Small, neat, and bespectacled, Bert Dalrymple appears like a wrongly matched creation from a tops and tails game, the dapper upper-half shirt and tie quirkily at odds with the very large white apron below. As for Kind Kyttock, she is one of those fictional characters who nearly 500 years on has become a legend, in this case for hospitality. After seven years in heaven she was so tired of the sour ale that she stole out to the ale house at the gate, an action that did not find favour with St Peter and so she returned to the alehouse where she brewed and baked for travellers on the long road to Heaven.

A Fife woman from Falkland, her story was adopted by the first owner of the tea-room which bears her name in the conservation village, and it has become a

by-word for simple, traditional food from homemade soup to baking. Bert and his wife Liz have twice been the hosts at Kind Kyttock's Kitchen. They first bought it in 1972, when Bert, a man of many talents, was keen to escape the pressured world of advertising in Glasgow. At that time it was one room serviced by the kitchen in the house next door, where: ''You had to leave the back door open to see who was in the tea-room,'' says Bert.

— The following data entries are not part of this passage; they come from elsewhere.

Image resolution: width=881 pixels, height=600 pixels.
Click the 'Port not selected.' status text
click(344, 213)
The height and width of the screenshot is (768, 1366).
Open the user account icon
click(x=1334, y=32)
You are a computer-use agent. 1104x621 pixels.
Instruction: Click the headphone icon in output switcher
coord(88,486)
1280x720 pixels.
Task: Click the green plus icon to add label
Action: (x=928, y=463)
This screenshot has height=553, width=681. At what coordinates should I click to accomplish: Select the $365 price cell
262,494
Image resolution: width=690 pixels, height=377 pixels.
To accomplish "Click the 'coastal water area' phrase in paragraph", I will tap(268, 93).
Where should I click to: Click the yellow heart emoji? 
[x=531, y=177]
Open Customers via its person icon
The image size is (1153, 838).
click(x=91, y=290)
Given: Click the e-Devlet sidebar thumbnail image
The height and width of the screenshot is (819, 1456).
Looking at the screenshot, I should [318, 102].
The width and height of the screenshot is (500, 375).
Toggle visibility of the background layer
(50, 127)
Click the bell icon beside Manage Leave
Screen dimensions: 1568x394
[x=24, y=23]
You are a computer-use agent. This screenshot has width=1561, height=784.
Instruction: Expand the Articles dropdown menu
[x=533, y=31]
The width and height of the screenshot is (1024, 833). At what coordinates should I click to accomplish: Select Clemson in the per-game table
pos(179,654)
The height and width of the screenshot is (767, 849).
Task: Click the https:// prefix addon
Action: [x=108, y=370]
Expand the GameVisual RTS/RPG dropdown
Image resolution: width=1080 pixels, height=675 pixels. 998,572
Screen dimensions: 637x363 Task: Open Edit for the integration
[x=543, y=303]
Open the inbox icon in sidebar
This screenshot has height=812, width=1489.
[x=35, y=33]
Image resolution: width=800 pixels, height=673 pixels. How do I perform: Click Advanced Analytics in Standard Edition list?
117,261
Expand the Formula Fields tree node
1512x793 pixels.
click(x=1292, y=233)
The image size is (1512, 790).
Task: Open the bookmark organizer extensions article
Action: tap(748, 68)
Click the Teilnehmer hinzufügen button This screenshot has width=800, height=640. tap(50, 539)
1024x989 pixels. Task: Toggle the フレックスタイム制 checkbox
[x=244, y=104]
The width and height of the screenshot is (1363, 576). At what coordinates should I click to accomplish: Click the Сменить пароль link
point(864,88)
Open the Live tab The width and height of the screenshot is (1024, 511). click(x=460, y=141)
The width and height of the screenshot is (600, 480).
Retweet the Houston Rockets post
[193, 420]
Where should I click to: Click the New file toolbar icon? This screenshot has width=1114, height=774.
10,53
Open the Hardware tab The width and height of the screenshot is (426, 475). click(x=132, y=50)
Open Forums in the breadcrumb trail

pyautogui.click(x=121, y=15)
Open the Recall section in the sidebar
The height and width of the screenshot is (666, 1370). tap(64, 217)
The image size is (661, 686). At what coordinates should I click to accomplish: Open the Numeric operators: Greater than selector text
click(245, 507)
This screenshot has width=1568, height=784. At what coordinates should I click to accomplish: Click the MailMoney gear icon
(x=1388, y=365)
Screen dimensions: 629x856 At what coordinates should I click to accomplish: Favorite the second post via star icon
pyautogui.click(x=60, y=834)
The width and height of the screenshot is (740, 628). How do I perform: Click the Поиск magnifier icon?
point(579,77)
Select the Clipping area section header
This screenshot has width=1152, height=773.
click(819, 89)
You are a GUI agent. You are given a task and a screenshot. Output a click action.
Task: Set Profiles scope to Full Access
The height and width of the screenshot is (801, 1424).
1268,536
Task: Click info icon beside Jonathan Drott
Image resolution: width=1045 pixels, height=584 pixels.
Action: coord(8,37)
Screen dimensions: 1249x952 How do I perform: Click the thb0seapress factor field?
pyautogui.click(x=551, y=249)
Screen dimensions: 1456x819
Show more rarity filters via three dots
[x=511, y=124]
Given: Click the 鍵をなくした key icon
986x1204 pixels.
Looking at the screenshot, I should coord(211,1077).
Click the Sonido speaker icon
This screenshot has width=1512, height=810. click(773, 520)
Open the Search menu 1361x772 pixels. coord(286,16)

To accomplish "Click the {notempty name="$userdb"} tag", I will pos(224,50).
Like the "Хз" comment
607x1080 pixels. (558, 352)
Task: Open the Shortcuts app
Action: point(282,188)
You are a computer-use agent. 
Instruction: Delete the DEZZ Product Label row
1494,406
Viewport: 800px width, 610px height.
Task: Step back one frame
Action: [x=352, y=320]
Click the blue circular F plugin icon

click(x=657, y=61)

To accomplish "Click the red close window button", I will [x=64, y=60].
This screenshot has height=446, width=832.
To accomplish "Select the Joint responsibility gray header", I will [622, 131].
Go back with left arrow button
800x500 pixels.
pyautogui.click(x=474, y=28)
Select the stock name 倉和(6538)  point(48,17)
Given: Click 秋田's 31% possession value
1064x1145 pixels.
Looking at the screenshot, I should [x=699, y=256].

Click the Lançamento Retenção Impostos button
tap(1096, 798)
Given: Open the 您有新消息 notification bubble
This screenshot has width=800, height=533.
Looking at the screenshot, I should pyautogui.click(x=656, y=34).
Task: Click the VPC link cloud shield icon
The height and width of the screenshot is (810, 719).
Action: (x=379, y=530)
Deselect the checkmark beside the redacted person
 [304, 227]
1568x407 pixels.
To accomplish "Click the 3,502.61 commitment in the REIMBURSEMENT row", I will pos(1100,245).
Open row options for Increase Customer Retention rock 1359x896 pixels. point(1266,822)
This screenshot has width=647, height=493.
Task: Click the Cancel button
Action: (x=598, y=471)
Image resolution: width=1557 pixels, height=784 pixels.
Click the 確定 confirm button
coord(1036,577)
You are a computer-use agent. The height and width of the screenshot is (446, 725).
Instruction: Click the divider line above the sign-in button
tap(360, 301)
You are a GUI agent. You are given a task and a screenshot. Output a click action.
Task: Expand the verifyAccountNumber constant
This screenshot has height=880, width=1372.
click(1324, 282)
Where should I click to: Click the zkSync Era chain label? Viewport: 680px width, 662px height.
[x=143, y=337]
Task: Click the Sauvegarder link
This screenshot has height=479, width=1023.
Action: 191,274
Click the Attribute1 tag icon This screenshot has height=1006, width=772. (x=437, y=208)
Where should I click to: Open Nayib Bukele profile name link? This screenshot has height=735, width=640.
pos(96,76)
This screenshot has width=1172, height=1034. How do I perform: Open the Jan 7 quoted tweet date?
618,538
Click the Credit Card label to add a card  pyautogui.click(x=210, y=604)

They enjoyed life in the village so much that they bought and renovated an old house in the High Street, and as their two young sons began to get underfoot in the tea-room. Bert went back to illustration, but when the tea-room was put up for sale again four years later, he and Liz persuaded themselves it hadn't been such a bad life. First-time round a sunny day would bring out hungry customers prepared to queue down the street. Those ''golden days'' will never return, he admits, not least because there are now several rival tea-rooms in the village.

The original seventeenth-century cottage has been extended and there are now two rooms plus the substantial kitchen. How Bert came to be chief cook, master baker, soup-stirrer and king of the jams and chutneys is one of life's little chances that he relishes. ''It was advertised as a tea-room and art gallery and it was the gallery which originally attracted me,'' says Bert with the ironic smile of one who was proved wrong.

how did a would-be artist turn into a craftsman in dough. The answer seems to be that he likes a challenge. An Ayrshire man, as his name suggests, he says modestly that his mother was a traditional baker and other than what he learned from her, he is self-taught. He bakes every day: bread, scones, and pancakes as the staples plus a list which reads like the fevered imaginings of the strictest dieter or the exiled Scot pining for

the land o' cakes: shortbread (petticoat tail, millionaire's or date) fruit loaf, fruit square, Campbell fudge cake, carrot cake, chocolate crispy cake, isle of Rhum gingerbread, finished with what the menu calls ''a braw wee meringue with freshly whipped double cream.''

From this astonishing spread of afternoon tea, Bert judiciously selects the ginger oatie as the speciality of the house. It is a recipe he begged, in the traditional manner of the passionate cook, from the Scottish National Gallery of Modern Art. His don't taste quite the same as theirs, a phenomenon which is one of the things which fascinates him about the business of baking, but they seem to take the biscuit with his customers.

His insistence on high standards keeps regulars making return trips from Edinburgh, Perth, and St Andrews as well as more immediate locals who look most of all for consistency, he says, which means the menu varies little but offers a wide choice within its limited repertoire of soups, sandwiches, baked potatoes, omelettes, salads - toasted, open or traditional.

''So many places are tempted by the availability of ready-made food that everything is in danger of tasting monotonous. Everything here has a unique flavour because we make everything ourselves including the preserves and the coleslaw,'' he adds.

Sometimes it must seem that his cooking skills come second to the science of guestimating the number of customers. Bert reckons he has it down to a fine art, partly because people who know how busy it can be will book ahead. He ruthlessly applies the rule that anyone who is 10 minutes late loses their table.

That apart, there is a kindness in the cottage, where a fire cheers the dreichest November day, and a rainbow of pastel colours dances on the table cloths and tableware. As a last sup before Heaven, Kyttock would probably approve.